Extrait du texte —

»»

Qu’est-ce que cela apporte aux enfants ?

C.P. : On constate que cela leur permet de particulièrement bien assimiler de nombreux apprentissages… mais ce n’est pas l’objectif numéro un ! C’est simplement la conséquence d’un développement harmonieux de l’enfant, au cours duquel il a pu révéler tout son potentiel. Dans la pédagogie Montessori, l’adulte éduque à la liberté et à la paix dans une ambiance sereine, et il ne commente pas systématiquement les activités, ce qui encourage l’enfant à s’auto-évaluer et à s’affirmer. Celui-ci possède naturellement cette capacité, mais il aura tendance à la perdre s’il est entouré d’adultes qui le jugent sans cesse. En effet, s’il est toujours évalué (même positivement), il peut finir par oublier ses motivations personnelles et agir en cherchant seulement le compliment de l’adulte, quitte à brider sa créativité. Bien sûr, il faut avoir des propos encourageants à l’égard de l’enfant, mais plutôt que de dire « je suis fier de toi », il vaut mieux dire « comme tu dois être fier de toi ! » et lui demander ce qu’il en pense. Cela lui donnera les outils pour forger sa confiance en lui.

 

Comment fonctionnent les écoles maternelles Montessori ?

C.P. : Elles se différencient des écoles maternelles classiques par :

  • l’attitude des adultes fondée sur l’observation. Les activités sont le moins dirigées possible.

««

Consignes —
1. Indiquez si chacune des affirmations suivantes concorde avec l'extrait sur la pédagogie Montessori, en répondant par oui ou non et en citant mot pour mot le passage décisif. (a) Bien assimiler de nombreux apprentissages est l'objectif numéro un. (b) L'adulte ne commente pas systématiquement les activités de l'enfant. (c) Dans les écoles maternelles Montessori, les activités sont dirigées le plus possible.
2. Rédigez la suite de l'extrait sur la pédagogie Montessori, en reprenant juste après sa dernière phrase.

Données disponibles —
»»

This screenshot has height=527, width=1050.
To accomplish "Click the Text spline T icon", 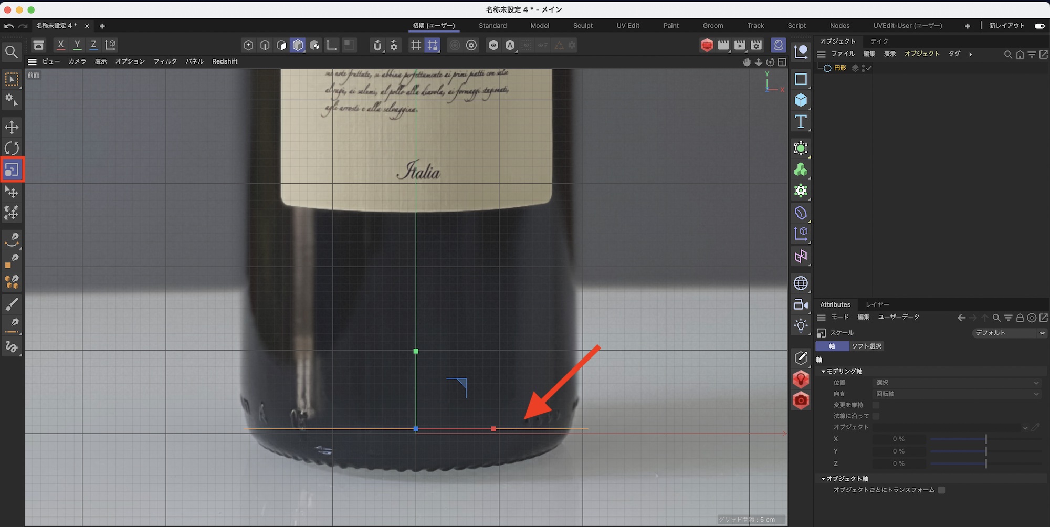I will click(801, 122).
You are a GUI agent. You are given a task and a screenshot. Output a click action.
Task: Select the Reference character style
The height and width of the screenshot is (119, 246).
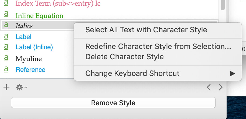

««

Réponses par tâche —
1.
(a) Non : « mais ce n’est pas l’objectif numéro un ! »
(b) Oui : « il ne commente pas systématiquement les activités »
(c) Non : « Les activités sont le moins dirigées possible. »

2.
  • l’environnement épuré, ordonné, structuré en différents ateliers. Les écoles maternelles classiques proposent aussi des ateliers, mais ce ne sont pas des activités libres, dans le sens où chaque enfant doit obligatoirement faire chaque atelier, et souvent à des horaires déterminés. Dans les écoles Montessori, c’est l’enfant qui décide vers quel atelier se tourner. On considère que s’il refait très souvent la même activité, c’est qu’elle n’est pas complètement acquise pour lui et qu’il ressent le besoin de s’entraîner encore. S’il n’essaye pas du tout une activité, le rôle de l’éducateur Montessori est de le repérer et de la lui proposer, tout en le laissant acteur de son choix.
  • des objets et des jouets choisis. Ils doivent être simples, esthétiques, proposés en un seul exemplaire (pour favoriser le partage), adaptés à la taille des enfants, et isolant chacun un concept (pour en faciliter l’apprentissage). Ils peuvent aussi être cassables afin de responsabiliser l’enfant.
  • la classe à plusieurs niveaux. L’enfant apprend non seulement de l’enseignant, mais aussi de ses pairs, en les observant et en travaillant avec eux. Ainsi, les plus grands développent spontanément leur empathie et leur solidarité, et les plus petits, totalement grisés de voir qu’ils peuvent faire comme les grands, sont encouragés à découvrir de nouveaux apprentissages.

 

Peut-on appliquer la pédagogie Montessori à la maison ?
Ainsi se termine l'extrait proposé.